▸ Description of the task
Starting at the line that contains "Status (25, 2424)", return each line exactly as written until the listing below ends, and return no other line.

::::

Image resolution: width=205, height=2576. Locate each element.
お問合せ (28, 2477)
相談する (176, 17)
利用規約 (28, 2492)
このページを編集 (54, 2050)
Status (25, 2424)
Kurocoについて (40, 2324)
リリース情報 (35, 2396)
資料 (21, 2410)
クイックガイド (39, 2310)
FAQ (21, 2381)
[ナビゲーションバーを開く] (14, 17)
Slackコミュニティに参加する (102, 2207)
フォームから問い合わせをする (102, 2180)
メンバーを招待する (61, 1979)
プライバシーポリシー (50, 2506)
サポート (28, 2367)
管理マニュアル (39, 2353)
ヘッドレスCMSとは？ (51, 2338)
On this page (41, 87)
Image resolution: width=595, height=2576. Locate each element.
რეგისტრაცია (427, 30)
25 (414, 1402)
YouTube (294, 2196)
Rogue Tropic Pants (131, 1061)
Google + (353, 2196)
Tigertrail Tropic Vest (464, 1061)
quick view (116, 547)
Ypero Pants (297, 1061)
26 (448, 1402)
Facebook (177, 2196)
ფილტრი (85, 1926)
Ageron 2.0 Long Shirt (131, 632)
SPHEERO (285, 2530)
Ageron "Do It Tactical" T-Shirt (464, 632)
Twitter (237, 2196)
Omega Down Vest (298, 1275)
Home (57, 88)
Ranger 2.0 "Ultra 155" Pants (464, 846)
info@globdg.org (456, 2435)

::::

▸ Result for this task
Status (25, 2424)
Kurocoについて (40, 2324)
リリース情報 (35, 2396)
資料 (21, 2410)
クイックガイド (39, 2310)
FAQ (21, 2381)
[ナビゲーションバーを開く] (14, 17)
Slackコミュニティに参加する (102, 2207)
フォームから問い合わせをする (102, 2180)
メンバーを招待する (61, 1979)
プライバシーポリシー (50, 2506)
サポート (28, 2367)
管理マニュアル (39, 2353)
ヘッドレスCMSとは？ (51, 2338)
On this page (41, 87)
Image resolution: width=595, height=2576. Locate each element.
რეგისტრაცია (427, 30)
25 (414, 1402)
YouTube (294, 2196)
Rogue Tropic Pants (131, 1061)
Google + (353, 2196)
Tigertrail Tropic Vest (464, 1061)
quick view (116, 547)
Ypero Pants (297, 1061)
26 (448, 1402)
Facebook (177, 2196)
ფილტრი (85, 1926)
Ageron 2.0 Long Shirt (131, 632)
SPHEERO (285, 2530)
Ageron "Do It Tactical" T-Shirt (464, 632)
Twitter (237, 2196)
Omega Down Vest (298, 1275)
Home (57, 88)
Ranger 2.0 "Ultra 155" Pants (464, 846)
info@globdg.org (456, 2435)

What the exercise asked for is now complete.